* [What is expected]:
Word for word, retype each record shown below.
Material provided: Begin
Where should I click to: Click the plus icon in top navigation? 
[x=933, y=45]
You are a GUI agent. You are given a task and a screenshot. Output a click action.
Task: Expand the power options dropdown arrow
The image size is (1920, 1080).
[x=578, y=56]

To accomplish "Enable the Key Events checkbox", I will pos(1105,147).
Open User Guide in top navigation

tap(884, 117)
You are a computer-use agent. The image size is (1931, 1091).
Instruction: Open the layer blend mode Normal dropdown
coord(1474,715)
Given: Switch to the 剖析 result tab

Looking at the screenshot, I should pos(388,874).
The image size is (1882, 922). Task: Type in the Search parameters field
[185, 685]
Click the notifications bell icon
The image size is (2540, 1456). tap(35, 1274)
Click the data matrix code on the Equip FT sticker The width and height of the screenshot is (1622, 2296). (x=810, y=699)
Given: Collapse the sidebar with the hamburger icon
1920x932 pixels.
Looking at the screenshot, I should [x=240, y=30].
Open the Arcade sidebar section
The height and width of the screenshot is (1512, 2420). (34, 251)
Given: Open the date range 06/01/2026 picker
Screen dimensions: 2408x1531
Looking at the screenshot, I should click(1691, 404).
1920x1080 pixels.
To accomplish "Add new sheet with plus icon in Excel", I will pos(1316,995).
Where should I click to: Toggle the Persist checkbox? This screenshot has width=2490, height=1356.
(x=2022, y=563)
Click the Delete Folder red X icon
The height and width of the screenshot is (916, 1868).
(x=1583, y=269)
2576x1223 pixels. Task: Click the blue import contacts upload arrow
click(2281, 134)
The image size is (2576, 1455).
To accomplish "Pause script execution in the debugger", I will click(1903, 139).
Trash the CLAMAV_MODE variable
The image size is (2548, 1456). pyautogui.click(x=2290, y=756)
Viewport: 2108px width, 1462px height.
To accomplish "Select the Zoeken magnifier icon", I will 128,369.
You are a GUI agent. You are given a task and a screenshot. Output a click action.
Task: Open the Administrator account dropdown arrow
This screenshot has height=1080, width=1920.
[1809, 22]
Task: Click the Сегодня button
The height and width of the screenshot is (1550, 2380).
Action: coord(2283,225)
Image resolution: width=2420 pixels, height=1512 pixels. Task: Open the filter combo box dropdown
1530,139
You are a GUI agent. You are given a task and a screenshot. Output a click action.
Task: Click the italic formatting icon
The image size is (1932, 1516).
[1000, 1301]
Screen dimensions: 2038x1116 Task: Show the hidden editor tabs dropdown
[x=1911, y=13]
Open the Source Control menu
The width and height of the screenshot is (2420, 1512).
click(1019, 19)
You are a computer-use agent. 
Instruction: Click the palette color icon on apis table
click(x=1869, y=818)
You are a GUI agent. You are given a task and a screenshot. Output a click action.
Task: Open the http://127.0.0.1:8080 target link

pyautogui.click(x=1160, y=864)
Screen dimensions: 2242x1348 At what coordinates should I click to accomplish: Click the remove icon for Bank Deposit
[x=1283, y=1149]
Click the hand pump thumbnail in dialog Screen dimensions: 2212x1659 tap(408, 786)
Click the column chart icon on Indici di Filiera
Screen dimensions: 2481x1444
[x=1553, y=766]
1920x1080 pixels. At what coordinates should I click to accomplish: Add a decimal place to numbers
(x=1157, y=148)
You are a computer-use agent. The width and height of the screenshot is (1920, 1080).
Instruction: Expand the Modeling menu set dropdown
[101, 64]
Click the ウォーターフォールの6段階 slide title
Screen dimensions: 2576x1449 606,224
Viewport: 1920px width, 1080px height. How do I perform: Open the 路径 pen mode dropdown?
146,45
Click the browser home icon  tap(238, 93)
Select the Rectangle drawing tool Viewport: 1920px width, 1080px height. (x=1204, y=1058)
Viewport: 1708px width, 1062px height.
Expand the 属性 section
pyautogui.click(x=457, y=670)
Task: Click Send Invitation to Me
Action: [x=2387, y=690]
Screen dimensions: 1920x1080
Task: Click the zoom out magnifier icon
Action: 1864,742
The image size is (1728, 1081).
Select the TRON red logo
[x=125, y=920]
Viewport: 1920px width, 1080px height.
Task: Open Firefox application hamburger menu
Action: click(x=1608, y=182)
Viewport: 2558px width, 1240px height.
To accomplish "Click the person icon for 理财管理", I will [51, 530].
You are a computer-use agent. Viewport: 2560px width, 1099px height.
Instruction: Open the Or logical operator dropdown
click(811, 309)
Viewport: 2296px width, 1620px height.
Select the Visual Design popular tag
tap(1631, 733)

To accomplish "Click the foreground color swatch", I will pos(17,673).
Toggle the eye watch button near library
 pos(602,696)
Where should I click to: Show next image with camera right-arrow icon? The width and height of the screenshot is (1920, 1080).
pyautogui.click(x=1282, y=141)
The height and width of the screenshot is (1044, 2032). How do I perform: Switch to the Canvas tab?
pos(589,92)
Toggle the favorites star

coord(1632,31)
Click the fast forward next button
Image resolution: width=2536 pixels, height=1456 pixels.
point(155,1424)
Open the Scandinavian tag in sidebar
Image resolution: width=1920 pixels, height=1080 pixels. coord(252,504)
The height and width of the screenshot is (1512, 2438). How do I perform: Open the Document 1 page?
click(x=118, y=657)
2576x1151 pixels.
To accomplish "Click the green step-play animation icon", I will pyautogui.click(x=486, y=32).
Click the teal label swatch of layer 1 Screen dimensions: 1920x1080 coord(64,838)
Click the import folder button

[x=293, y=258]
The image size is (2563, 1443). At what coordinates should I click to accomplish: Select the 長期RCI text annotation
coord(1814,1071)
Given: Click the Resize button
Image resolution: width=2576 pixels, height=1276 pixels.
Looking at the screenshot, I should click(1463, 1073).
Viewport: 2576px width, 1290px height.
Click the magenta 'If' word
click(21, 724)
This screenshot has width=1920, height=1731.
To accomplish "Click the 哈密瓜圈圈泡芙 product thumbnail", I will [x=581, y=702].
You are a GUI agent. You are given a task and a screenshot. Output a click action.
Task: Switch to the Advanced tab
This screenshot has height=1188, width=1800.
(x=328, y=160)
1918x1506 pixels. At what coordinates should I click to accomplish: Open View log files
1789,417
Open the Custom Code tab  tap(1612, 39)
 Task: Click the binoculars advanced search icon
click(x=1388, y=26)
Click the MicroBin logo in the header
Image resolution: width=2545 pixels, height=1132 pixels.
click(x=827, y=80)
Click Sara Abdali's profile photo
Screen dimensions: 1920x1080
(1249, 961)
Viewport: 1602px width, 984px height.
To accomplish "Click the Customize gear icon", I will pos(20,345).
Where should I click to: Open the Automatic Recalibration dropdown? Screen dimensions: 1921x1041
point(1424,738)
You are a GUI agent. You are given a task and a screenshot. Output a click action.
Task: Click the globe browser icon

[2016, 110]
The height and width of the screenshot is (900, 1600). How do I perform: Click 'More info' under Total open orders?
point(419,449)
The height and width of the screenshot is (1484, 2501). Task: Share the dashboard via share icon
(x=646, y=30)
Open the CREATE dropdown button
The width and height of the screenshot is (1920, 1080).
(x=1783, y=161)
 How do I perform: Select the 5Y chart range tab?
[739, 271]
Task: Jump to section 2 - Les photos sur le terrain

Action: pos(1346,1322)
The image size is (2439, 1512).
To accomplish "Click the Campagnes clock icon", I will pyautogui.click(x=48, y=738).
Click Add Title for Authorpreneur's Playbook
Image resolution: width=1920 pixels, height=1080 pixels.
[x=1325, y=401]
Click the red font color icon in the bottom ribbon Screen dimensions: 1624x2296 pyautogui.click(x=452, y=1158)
Material provided: End
* [Response for this exercise]:
Where should I click to: Click the plus icon in top navigation? 
[x=933, y=45]
You are a GUI agent. You are given a task and a screenshot. Output a click action.
Task: Expand the power options dropdown arrow
The image size is (1920, 1080).
[x=578, y=56]

To accomplish "Enable the Key Events checkbox", I will pos(1105,147).
Open User Guide in top navigation

tap(884, 117)
You are a computer-use agent. The image size is (1931, 1091).
Instruction: Open the layer blend mode Normal dropdown
coord(1474,715)
Given: Switch to the 剖析 result tab

Looking at the screenshot, I should pos(388,874).
The image size is (1882, 922). Task: Type in the Search parameters field
[185, 685]
Click the notifications bell icon
The image size is (2540, 1456). tap(35, 1274)
Click the data matrix code on the Equip FT sticker The width and height of the screenshot is (1622, 2296). (x=810, y=699)
Given: Collapse the sidebar with the hamburger icon
1920x932 pixels.
Looking at the screenshot, I should [x=240, y=30].
Open the Arcade sidebar section
The height and width of the screenshot is (1512, 2420). (34, 251)
Given: Open the date range 06/01/2026 picker
Screen dimensions: 2408x1531
Looking at the screenshot, I should click(1691, 404).
1920x1080 pixels.
To accomplish "Add new sheet with plus icon in Excel", I will pos(1316,995).
Where should I click to: Toggle the Persist checkbox? This screenshot has width=2490, height=1356.
(x=2022, y=563)
Click the Delete Folder red X icon
The height and width of the screenshot is (916, 1868).
(x=1583, y=269)
2576x1223 pixels. Task: Click the blue import contacts upload arrow
click(2281, 134)
The image size is (2576, 1455).
To accomplish "Pause script execution in the debugger", I will click(1903, 139).
Trash the CLAMAV_MODE variable
The image size is (2548, 1456). pyautogui.click(x=2290, y=756)
Viewport: 2108px width, 1462px height.
To accomplish "Select the Zoeken magnifier icon", I will 128,369.
You are a GUI agent. You are given a task and a screenshot. Output a click action.
Task: Open the Administrator account dropdown arrow
This screenshot has height=1080, width=1920.
[1809, 22]
Task: Click the Сегодня button
The height and width of the screenshot is (1550, 2380).
Action: coord(2283,225)
Image resolution: width=2420 pixels, height=1512 pixels. Task: Open the filter combo box dropdown
1530,139
You are a GUI agent. You are given a task and a screenshot. Output a click action.
Task: Click the italic formatting icon
The image size is (1932, 1516).
[1000, 1301]
Screen dimensions: 2038x1116 Task: Show the hidden editor tabs dropdown
[x=1911, y=13]
Open the Source Control menu
The width and height of the screenshot is (2420, 1512).
click(1019, 19)
You are a computer-use agent. 
Instruction: Click the palette color icon on apis table
click(x=1869, y=818)
You are a GUI agent. You are given a task and a screenshot. Output a click action.
Task: Open the http://127.0.0.1:8080 target link

pyautogui.click(x=1160, y=864)
Screen dimensions: 2242x1348 At what coordinates should I click to accomplish: Click the remove icon for Bank Deposit
[x=1283, y=1149]
Click the hand pump thumbnail in dialog Screen dimensions: 2212x1659 tap(408, 786)
Click the column chart icon on Indici di Filiera
Screen dimensions: 2481x1444
[x=1553, y=766]
1920x1080 pixels. At what coordinates should I click to accomplish: Add a decimal place to numbers
(x=1157, y=148)
You are a computer-use agent. The width and height of the screenshot is (1920, 1080).
Instruction: Expand the Modeling menu set dropdown
[101, 64]
Click the ウォーターフォールの6段階 slide title
Screen dimensions: 2576x1449 606,224
Viewport: 1920px width, 1080px height. How do I perform: Open the 路径 pen mode dropdown?
146,45
Click the browser home icon  tap(238, 93)
Select the Rectangle drawing tool Viewport: 1920px width, 1080px height. (x=1204, y=1058)
Viewport: 1708px width, 1062px height.
Expand the 属性 section
pyautogui.click(x=457, y=670)
Task: Click Send Invitation to Me
Action: [x=2387, y=690]
Screen dimensions: 1920x1080
Task: Click the zoom out magnifier icon
Action: 1864,742
The image size is (1728, 1081).
Select the TRON red logo
[x=125, y=920]
Viewport: 1920px width, 1080px height.
Task: Open Firefox application hamburger menu
Action: click(x=1608, y=182)
Viewport: 2558px width, 1240px height.
To accomplish "Click the person icon for 理财管理", I will [51, 530].
You are a computer-use agent. Viewport: 2560px width, 1099px height.
Instruction: Open the Or logical operator dropdown
click(811, 309)
Viewport: 2296px width, 1620px height.
Select the Visual Design popular tag
tap(1631, 733)

To accomplish "Click the foreground color swatch", I will pos(17,673).
Toggle the eye watch button near library
 pos(602,696)
Where should I click to: Show next image with camera right-arrow icon? The width and height of the screenshot is (1920, 1080).
pyautogui.click(x=1282, y=141)
The height and width of the screenshot is (1044, 2032). How do I perform: Switch to the Canvas tab?
pos(589,92)
Toggle the favorites star

coord(1632,31)
Click the fast forward next button
Image resolution: width=2536 pixels, height=1456 pixels.
point(155,1424)
Open the Scandinavian tag in sidebar
Image resolution: width=1920 pixels, height=1080 pixels. coord(252,504)
The height and width of the screenshot is (1512, 2438). How do I perform: Open the Document 1 page?
click(x=118, y=657)
2576x1151 pixels.
To accomplish "Click the green step-play animation icon", I will pyautogui.click(x=486, y=32).
Click the teal label swatch of layer 1 Screen dimensions: 1920x1080 coord(64,838)
Click the import folder button

[x=293, y=258]
The image size is (2563, 1443). At what coordinates should I click to accomplish: Select the 長期RCI text annotation
coord(1814,1071)
Given: Click the Resize button
Image resolution: width=2576 pixels, height=1276 pixels.
Looking at the screenshot, I should click(1463, 1073).
Viewport: 2576px width, 1290px height.
Click the magenta 'If' word
click(21, 724)
This screenshot has width=1920, height=1731.
To accomplish "Click the 哈密瓜圈圈泡芙 product thumbnail", I will [x=581, y=702].
You are a GUI agent. You are given a task and a screenshot. Output a click action.
Task: Switch to the Advanced tab
This screenshot has height=1188, width=1800.
(x=328, y=160)
1918x1506 pixels. At what coordinates should I click to accomplish: Open View log files
1789,417
Open the Custom Code tab  tap(1612, 39)
 Task: Click the binoculars advanced search icon
click(x=1388, y=26)
Click the MicroBin logo in the header
Image resolution: width=2545 pixels, height=1132 pixels.
click(x=827, y=80)
Click Sara Abdali's profile photo
Screen dimensions: 1920x1080
(1249, 961)
Viewport: 1602px width, 984px height.
To accomplish "Click the Customize gear icon", I will pos(20,345).
Where should I click to: Open the Automatic Recalibration dropdown? Screen dimensions: 1921x1041
point(1424,738)
You are a GUI agent. You are given a task and a screenshot. Output a click action.
Task: Click the globe browser icon

[2016, 110]
The height and width of the screenshot is (900, 1600). How do I perform: Click 'More info' under Total open orders?
point(419,449)
The height and width of the screenshot is (1484, 2501). Task: Share the dashboard via share icon
(x=646, y=30)
Open the CREATE dropdown button
The width and height of the screenshot is (1920, 1080).
(x=1783, y=161)
 How do I perform: Select the 5Y chart range tab?
[739, 271]
Task: Jump to section 2 - Les photos sur le terrain

Action: pos(1346,1322)
The image size is (2439, 1512).
To accomplish "Click the Campagnes clock icon", I will pyautogui.click(x=48, y=738).
Click Add Title for Authorpreneur's Playbook
Image resolution: width=1920 pixels, height=1080 pixels.
[x=1325, y=401]
Click the red font color icon in the bottom ribbon Screen dimensions: 1624x2296 pyautogui.click(x=452, y=1158)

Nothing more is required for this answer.